Vendredi 5 Janvier 2024

La Bourse de New York saluait en hausse vendredi de solides chiffres de l'emploi américain, qui, s'ils font craindre un maintien des taux élevés plus longtemps, semblent valider le scénario d'un atterrissage en douceur de l'économie.

 

L'indice Dow Jones avançait de 0,34%, le Nasdaq, à dominante technologique, gagnait 0,60%, et le S&P 500 +0,56%, vers 15H15 GMT.

 

La veille, les indices avaient terminé sur une note mitigée un médiocre début de semaine. L'indice Dow Jones avait grappillé 0,03% à 37.440,34 points, le Nasdaq avait cédé 0,56% à 14.510,30 points et le S&P 500 avait reculé de 0,34% à 4.688,68 points.

 

Le rendement sur les bons à dix ans a grimpé à 4,08%, au plus haut depuis trois semaines, juste après l'annonce que l'économie américaine a créé 216.000 emplois en décembre, bien plus qu'attendu.
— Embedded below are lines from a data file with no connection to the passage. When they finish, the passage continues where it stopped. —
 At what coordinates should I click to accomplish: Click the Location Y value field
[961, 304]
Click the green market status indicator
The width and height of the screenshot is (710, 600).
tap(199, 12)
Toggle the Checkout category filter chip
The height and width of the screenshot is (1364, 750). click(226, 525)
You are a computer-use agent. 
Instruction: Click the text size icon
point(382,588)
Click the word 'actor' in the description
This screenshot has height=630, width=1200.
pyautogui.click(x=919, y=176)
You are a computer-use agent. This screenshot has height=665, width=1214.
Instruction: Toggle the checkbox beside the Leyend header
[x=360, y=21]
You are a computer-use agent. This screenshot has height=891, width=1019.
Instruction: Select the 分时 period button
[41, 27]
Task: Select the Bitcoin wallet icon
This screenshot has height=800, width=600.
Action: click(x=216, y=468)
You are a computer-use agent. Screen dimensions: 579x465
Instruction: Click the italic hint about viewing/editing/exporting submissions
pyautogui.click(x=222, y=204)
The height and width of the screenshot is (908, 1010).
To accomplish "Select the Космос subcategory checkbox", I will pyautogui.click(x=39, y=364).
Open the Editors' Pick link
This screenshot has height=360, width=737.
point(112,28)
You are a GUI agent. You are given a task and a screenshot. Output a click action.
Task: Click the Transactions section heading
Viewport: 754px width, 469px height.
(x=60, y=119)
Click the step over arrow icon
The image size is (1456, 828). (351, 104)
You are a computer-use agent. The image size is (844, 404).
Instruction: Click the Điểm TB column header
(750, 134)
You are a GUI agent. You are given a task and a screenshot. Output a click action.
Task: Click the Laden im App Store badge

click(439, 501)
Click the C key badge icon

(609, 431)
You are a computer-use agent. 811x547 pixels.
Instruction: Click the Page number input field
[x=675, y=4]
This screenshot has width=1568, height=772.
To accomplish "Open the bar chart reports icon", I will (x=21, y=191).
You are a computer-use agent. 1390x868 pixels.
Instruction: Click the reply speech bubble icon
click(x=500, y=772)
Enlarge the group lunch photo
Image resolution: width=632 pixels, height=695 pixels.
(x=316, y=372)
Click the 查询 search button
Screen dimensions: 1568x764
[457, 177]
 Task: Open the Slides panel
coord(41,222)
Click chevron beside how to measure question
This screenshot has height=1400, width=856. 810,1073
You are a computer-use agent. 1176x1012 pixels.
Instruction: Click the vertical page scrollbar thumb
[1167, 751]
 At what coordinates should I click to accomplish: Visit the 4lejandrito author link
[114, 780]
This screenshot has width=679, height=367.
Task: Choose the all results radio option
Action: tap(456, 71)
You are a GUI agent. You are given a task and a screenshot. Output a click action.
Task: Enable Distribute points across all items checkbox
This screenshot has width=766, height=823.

Le taux obligataires est ensuite redescendu à 3,97%.

 

Cette accélération des embauches en décembre est nettement supérieure aux 162.000 prévues par le consensus de Briefing.com.
 

Le taux de chômage est resté stable à 3,7%, proche d'un niveau historiquement bas.

 

Des révisions à la baisse substantielles pour les embauches des mois précédents "atténuent quelque peu le chiffre global", a toutefois souligné Ben Ayers, économiste en chef de NationWide.

 

Mais pour Peter Cardillo de Spartan Capital, "le fait qu'on voit la hausse des salaires horaires grimper de 4% annuels à 4,1% est susceptible d'exercer une pression à la hausse sur le marché obligataire".

 

"Ces données aujourd'hui repoussent une baisse anticipée des taux d'intérêt" par la Réserve Fédérale, assure l'analyste de Spartan Capital. Le marché jusqu'ici tablait sur une première baisse des taux dès mars.

 

Pour M. Cardillo, "les rendements obligataires vont probablement se réajuster en conséquence et on pourrait assister à de nouvelles pressions sur le marché boursier", a-t-il expliqué.

 

Après une première réaction de nervosité à la baisse avant l'ouverture, les marchés se sont installés légèrement dans le vert. Le dollar s'est stabilisé après un bref mais vif sursaut.

 

Car ce rapport sur l'emploi "renforce aussi les chances d'un atterrissage en douceur", dans une économie où l'inflation recule sous l'effet d'un resserrement de la politique monétaire sans toutefois provoquer récession et chômage.

 

En 2023, le marché du travail aux Etats-Unis aura nettement ralenti, l'économie ayant créé en moyenne 225.000 emplois par mois, loin de la moyenne inédite de 399.000 par mois observée en 2022.

 

A la veille d'une année électorale, cela reste le plus fort gain d'emplois annuels depuis 2015, en dehors des perturbations pandémiques de 2020 à 2022, a souligné Gregory Daco, économiste pour Ernst and Young.

 

A la cote, les grands titres du Nasdaq repartaient dans le vert ou se stabilisaient après une mauvaise semaine: Apple grappillait 0,05% après avoir perdu 1,27% la veille, à la suite de dégradations de notes par des analystes.

 

Vers 15H00 GMT, Meta gagnait 1%, Amazon 1,24%.

 

Au sein du Dow Jones, hormis le géant de l'assurance santé UnitedHealth qui perdait 1,24%, une majorité des 30 titres vedettes étaient largement en territoire positif. Boeing gagnait 1,54%, Home Depot 1,40%, Caterpillar 1,35%.

 

Les indices new-yorkais se préparaient toutefois à clore la semaine sur une perte, la première en neuf semaines, après une fin d'année 2023 sur les chapeaux de roues.

 

Les titres du fabricant d'appareils de fitness connectés Peloton continuaient de connaître un franc succès avec son idée de partenariat avec TikTok pour lancer des plateformes video d'exercices. Le titre s'envolait de plus de 15% à 7,11 dollars après avoir affiché une hausse du même ordre la veille. [AFP]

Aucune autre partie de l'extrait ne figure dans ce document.